Diode vs controller based rectification

The difference between both versions is the kind of rectification. While the ALS-HPULN uses Schottky diodes for rectification, the LSIB-HPULN uses MOSFET's controlled by the "Ideal Bridge" controller. The benefit is a very low voltage drop caused by only ~ 0,009 Ohm resistance, which causes a very small heat dissipation.

LSIB- / ALS-HPULN Comparison

The picture shows the voltage drop after rectification (and before the regulators) for both versions. As can be seen, voltage drop is much smaller than with diodes, although low Vf Schottky diodes are used. Please take notice, that higher voltage can be a huge advantage, but causing too high voltage headroom by wrong transformer calculation can also be a disadvantage.

The LSIB-HPULN PS also has the possibility to use a snubber to reduce transformer ringing, which is absolutely recommended.

In case your order includes a combination of a transformer and a HPULN module, we will set the snubber matching the transformers individual characteristics.ed individually. In case you order the LSIB-HPULN PS only, you need to configure the snubber (it's one resistor only) by yourself, or simlply leave the snubber unpublished, if you don't wish to use the snubber (for keeping it flexible to use the module in several applications ifor example).

Please take notice, that the "Ideal Bridge" controller needs >9VDC to work, your transformer should have also >9VAC or less only in case of low current need / low load to guarantee enough voltage under all circumstances.

Which output voltage is recommended?

This question should be answered individually. In case only few mA are needed there is no reason not to adjust 3V for example.
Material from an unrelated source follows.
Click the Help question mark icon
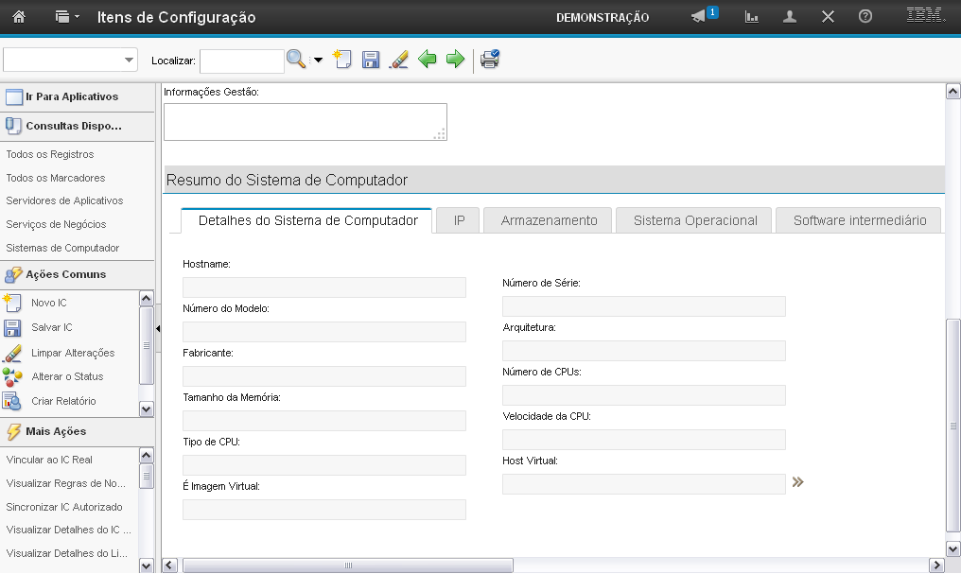 coord(865,17)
The more current is needed, the less voltage difference between input and output voltage should be calculated to avoid unnecessary heat.


The LSIB-HPULN PS can be used with DC as well. 9VDC is also needed here to work, but there is nearly no voltage drop comparing to your source voltage (resistance of ~ 0,009 Ohm).

The picture shows real measurements with an MPAudio Audio Grade transformer with 100VA / 12VAC.